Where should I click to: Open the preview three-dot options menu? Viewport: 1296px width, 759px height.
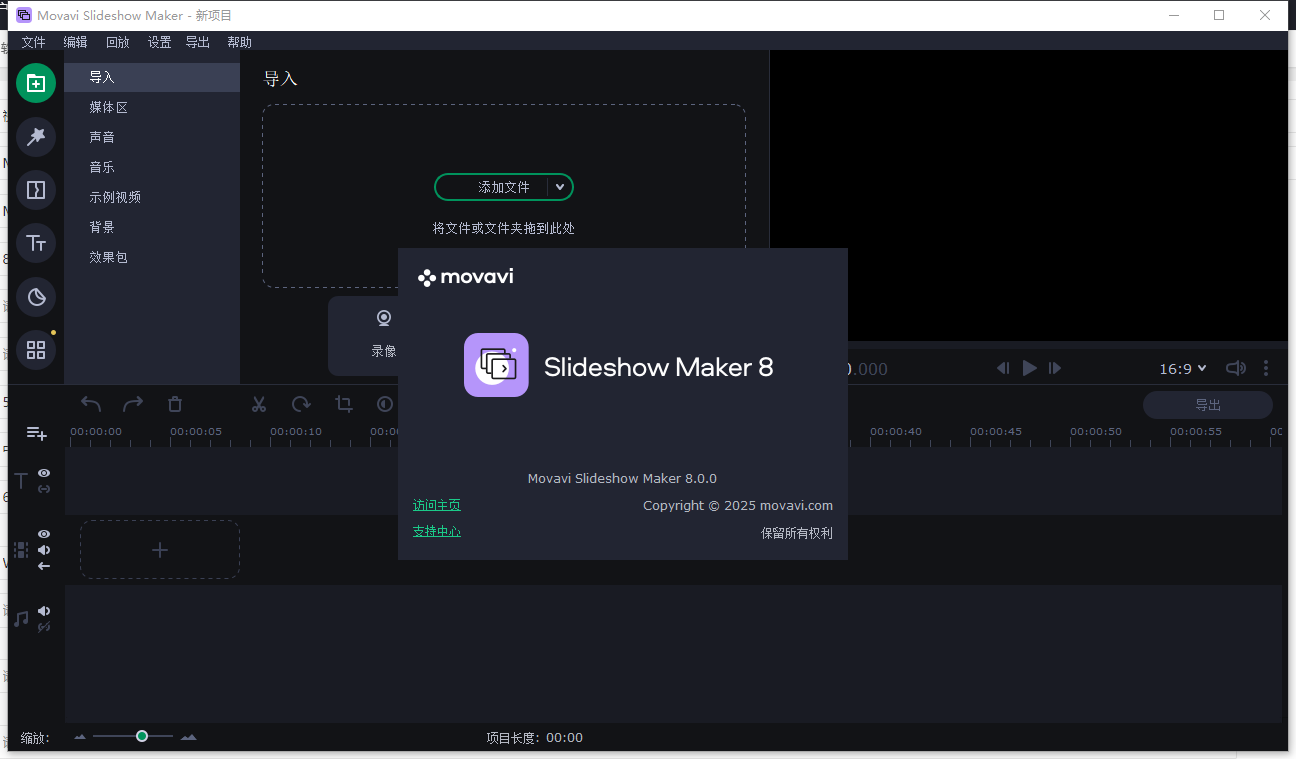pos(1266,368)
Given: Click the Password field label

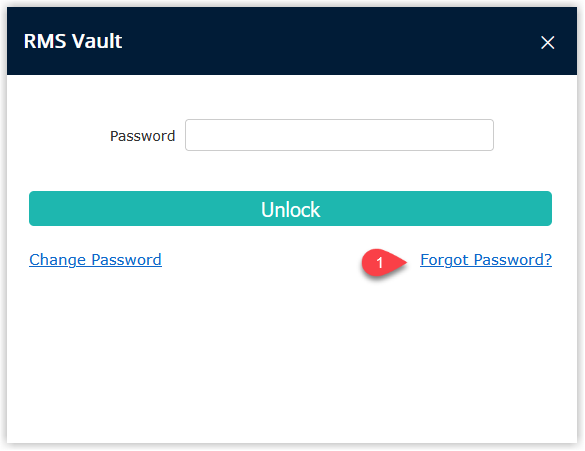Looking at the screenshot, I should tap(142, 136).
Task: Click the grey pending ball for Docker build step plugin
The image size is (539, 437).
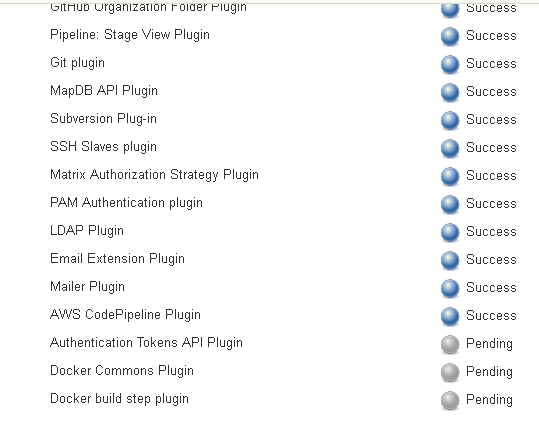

========

◆ **ASSIGNMENT**
What is needed is an exact copy of every entry, with the pictures removed.

◆ **ANSWER SPACE**
Where should I click to: Open the preview three-dot options menu? Viewport: 1296px width, 759px height.
pos(1266,368)
Given: Click the Password field label

Looking at the screenshot, I should tap(142, 136).
Task: Click the grey pending ball for Docker build step plugin
The image size is (539, 437).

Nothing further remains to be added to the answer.